--- Given information ---

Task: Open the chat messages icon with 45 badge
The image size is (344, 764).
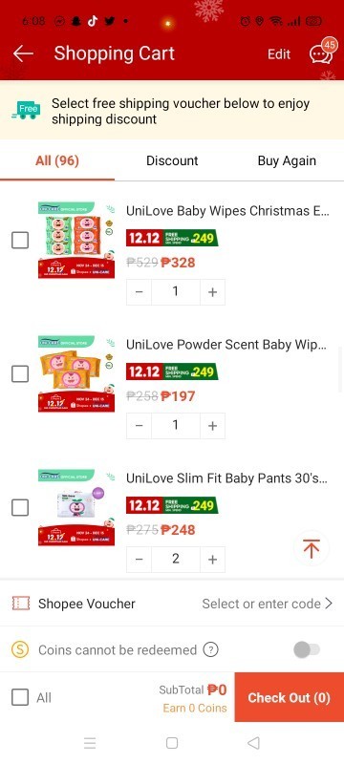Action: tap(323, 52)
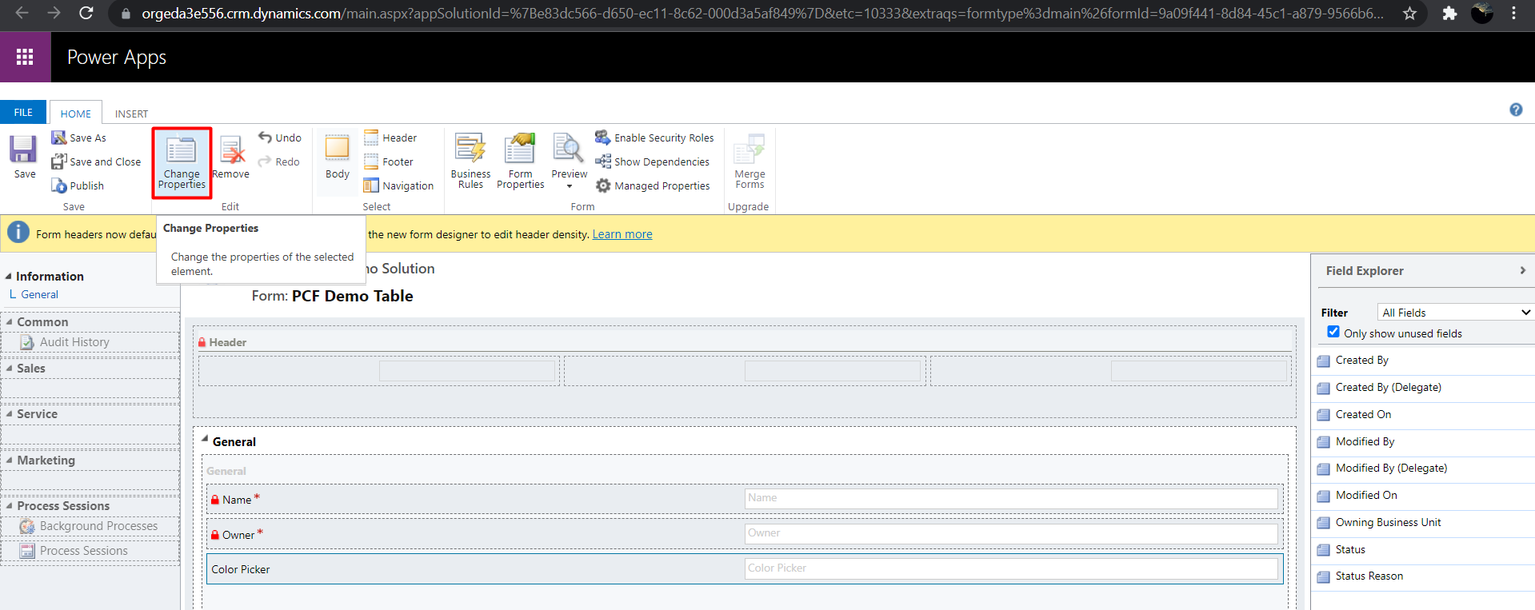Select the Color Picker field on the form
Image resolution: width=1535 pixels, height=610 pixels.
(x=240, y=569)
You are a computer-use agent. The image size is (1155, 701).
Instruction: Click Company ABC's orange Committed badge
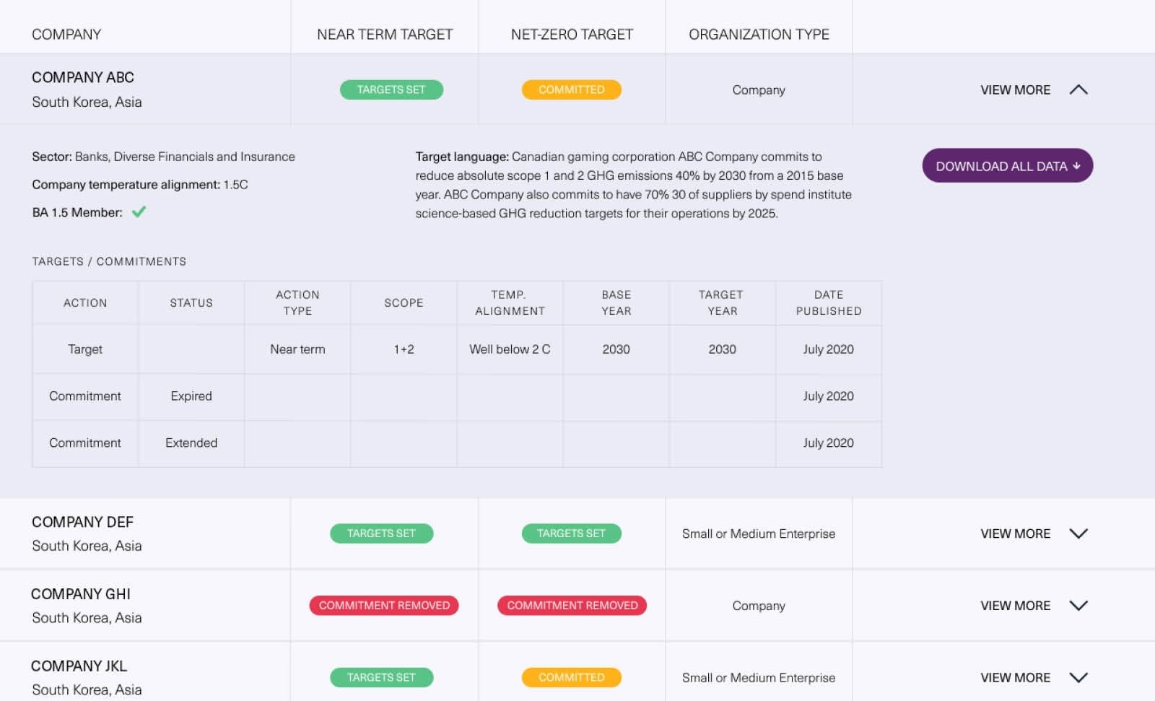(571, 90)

==

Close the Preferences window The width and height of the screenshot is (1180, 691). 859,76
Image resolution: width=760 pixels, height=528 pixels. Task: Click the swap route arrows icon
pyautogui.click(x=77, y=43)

--

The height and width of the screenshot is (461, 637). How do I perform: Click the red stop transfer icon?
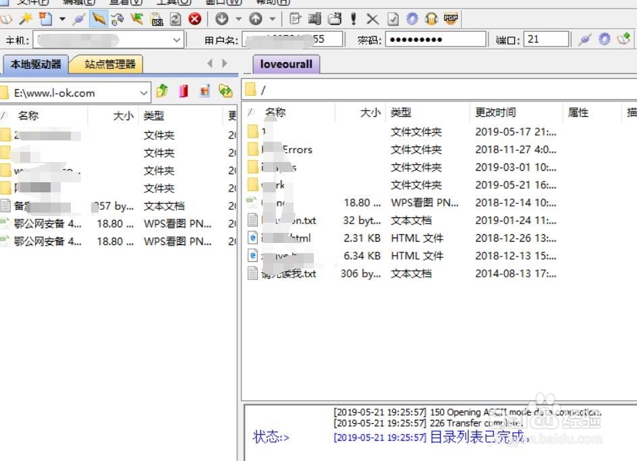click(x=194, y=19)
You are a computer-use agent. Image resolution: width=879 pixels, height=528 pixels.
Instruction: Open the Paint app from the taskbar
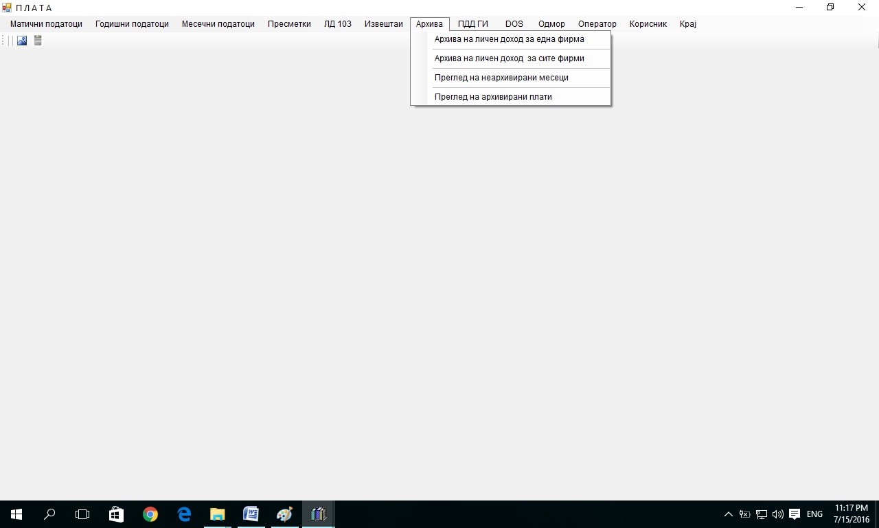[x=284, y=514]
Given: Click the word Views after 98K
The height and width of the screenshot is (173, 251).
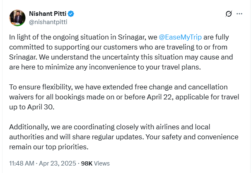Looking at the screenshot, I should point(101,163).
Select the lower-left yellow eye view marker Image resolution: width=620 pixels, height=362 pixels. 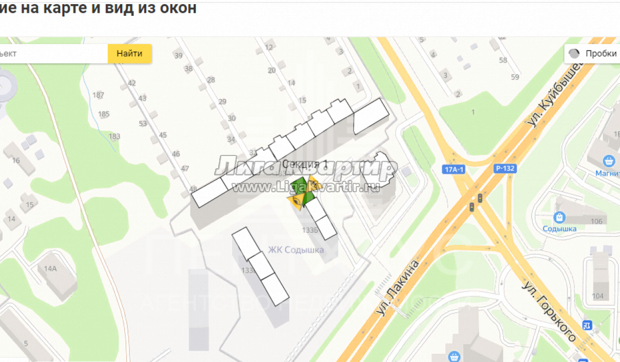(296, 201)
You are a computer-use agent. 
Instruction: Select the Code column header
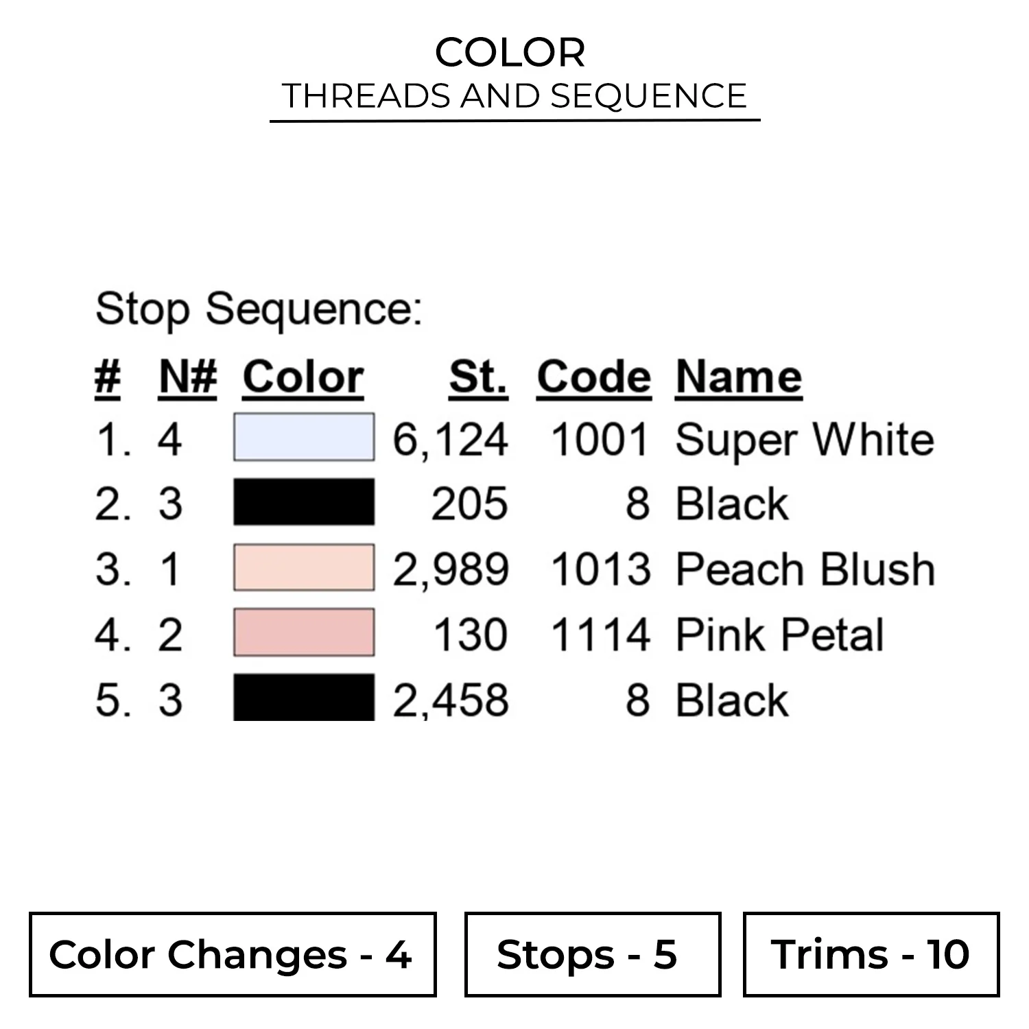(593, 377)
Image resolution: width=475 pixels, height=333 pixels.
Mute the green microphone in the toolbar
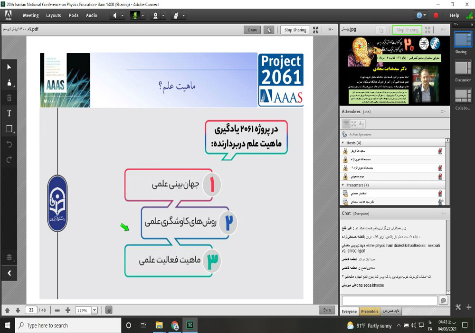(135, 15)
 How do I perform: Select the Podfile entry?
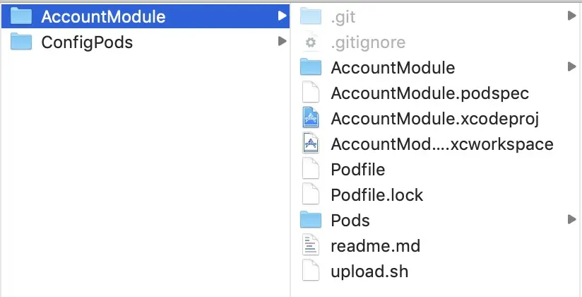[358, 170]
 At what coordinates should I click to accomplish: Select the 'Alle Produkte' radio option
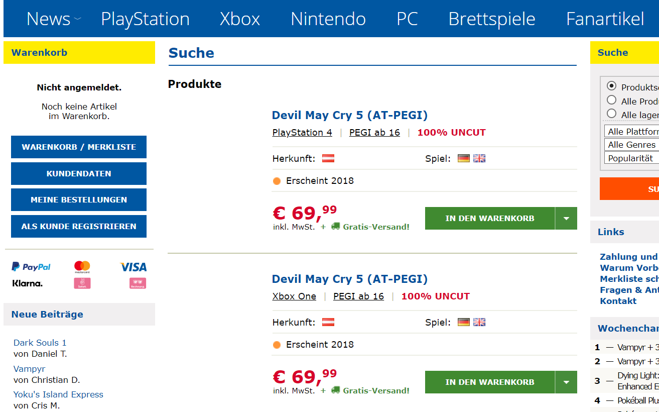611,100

--- Problem requirements ---
Search the records above for the string "agent" and copy each line that holds it.

--- Solution ---
You are a computer-use agent. The image size is (1155, 701).
You are a computer-use agent. Image resolution: width=879 pixels, height=528 pixels.
You are a computer-use agent. 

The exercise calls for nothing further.